**INSTRUCTIONS FOR THE TASK**.
Look through the data below for the line with "[Menu] (47, 24)", and transcribe it exactly together with each line after it up to and including the line with "EU Only Withdrawal Button (148, 2561)". Give nothing else.

BEGIN RECORDS SUPPLIED

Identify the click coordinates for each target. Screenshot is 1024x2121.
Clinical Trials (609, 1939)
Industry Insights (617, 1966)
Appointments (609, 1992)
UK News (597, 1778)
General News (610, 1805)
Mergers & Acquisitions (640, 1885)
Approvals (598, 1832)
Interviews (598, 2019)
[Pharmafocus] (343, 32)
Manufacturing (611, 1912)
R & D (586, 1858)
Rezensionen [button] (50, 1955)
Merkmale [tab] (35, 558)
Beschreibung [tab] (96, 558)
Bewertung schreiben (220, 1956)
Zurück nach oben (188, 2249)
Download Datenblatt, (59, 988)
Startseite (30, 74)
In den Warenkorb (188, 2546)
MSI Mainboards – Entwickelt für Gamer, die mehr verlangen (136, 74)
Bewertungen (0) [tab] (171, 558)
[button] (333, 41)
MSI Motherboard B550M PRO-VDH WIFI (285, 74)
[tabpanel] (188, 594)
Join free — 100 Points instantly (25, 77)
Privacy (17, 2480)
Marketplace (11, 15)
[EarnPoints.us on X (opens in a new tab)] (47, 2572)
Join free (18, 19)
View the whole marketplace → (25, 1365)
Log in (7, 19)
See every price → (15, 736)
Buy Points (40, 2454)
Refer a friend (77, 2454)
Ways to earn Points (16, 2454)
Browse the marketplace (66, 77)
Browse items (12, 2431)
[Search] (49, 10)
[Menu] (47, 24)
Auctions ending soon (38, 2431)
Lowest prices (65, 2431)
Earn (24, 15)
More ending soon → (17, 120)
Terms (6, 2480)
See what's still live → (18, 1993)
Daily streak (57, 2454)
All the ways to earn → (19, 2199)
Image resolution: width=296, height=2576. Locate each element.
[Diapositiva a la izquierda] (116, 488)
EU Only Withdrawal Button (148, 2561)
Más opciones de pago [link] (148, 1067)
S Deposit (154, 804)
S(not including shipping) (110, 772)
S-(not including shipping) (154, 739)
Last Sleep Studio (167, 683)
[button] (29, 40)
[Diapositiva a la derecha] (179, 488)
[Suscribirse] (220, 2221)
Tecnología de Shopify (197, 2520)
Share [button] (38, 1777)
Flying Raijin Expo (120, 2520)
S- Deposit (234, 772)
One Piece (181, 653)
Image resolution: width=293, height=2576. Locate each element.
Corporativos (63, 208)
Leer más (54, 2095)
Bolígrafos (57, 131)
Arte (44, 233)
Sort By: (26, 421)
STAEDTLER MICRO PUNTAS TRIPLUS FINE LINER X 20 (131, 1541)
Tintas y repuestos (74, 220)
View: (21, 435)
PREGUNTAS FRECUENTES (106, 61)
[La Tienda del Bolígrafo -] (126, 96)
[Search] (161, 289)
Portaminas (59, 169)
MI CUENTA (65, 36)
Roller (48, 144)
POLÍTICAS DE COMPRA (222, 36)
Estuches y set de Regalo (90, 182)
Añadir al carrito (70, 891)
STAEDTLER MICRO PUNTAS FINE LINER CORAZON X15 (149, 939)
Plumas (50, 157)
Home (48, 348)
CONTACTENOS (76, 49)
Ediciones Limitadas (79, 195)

END RECORDS SUPPLIED

**RESPONSE TO THIS TASK**.
[Menu] (47, 24)
Auctions ending soon (38, 2431)
Lowest prices (65, 2431)
Earn (24, 15)
More ending soon → (17, 120)
Terms (6, 2480)
See what's still live → (18, 1993)
Daily streak (57, 2454)
All the ways to earn → (19, 2199)
Image resolution: width=296, height=2576. Locate each element.
[Diapositiva a la izquierda] (116, 488)
EU Only Withdrawal Button (148, 2561)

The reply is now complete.